Which lines below contain "agent"? Pull them out.

BEGIN AVAILABLE RECORDS

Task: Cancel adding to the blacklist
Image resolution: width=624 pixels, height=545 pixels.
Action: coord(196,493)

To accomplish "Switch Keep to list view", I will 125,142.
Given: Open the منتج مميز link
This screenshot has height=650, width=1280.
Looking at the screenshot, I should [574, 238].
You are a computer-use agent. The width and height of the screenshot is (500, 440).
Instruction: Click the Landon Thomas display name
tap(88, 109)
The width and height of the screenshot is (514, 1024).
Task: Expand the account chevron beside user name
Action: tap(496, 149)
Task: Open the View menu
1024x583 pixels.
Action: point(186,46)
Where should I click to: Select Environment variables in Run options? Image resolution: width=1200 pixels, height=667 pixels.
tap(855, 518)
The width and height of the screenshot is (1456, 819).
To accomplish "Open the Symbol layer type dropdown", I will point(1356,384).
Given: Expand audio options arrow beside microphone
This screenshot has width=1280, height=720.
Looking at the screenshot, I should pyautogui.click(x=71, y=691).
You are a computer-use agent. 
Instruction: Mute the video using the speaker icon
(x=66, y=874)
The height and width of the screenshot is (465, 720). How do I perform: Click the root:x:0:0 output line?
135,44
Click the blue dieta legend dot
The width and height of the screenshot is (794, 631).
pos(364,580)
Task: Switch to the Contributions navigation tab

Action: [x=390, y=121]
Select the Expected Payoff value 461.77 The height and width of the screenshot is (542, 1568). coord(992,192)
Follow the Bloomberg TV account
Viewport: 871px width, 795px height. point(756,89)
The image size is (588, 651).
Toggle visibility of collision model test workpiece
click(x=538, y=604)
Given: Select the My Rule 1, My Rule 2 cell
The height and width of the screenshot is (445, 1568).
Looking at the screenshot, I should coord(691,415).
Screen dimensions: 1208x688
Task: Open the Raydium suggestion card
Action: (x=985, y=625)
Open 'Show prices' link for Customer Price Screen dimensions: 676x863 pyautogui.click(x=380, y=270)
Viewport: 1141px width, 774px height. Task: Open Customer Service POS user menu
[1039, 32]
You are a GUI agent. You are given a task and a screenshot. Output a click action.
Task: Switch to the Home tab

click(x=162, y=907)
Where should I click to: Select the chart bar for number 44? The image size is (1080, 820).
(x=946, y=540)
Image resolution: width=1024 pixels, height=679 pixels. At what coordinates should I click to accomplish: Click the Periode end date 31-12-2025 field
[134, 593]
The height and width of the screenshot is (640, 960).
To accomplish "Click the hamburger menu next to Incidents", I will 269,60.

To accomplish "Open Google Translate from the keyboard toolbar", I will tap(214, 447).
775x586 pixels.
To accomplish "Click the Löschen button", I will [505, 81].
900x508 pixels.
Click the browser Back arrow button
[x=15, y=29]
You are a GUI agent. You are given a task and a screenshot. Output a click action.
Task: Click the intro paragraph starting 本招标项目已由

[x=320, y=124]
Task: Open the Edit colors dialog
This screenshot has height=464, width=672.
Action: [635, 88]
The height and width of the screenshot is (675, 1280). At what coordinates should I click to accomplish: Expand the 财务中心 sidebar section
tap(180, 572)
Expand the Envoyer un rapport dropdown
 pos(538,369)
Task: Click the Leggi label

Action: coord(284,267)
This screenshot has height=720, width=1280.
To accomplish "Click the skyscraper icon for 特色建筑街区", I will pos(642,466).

END AVAILABLE RECORDS

## SOLUTION TO THIS EXERCISE
You are a computer-use agent. The width and height of the screenshot is (500, 440).
You are a computer-use agent. 
You are a GUI agent. You are given a task and a screenshot. Output a click action.
You are a GUI agent. You are given a task and a screenshot. Output a click action.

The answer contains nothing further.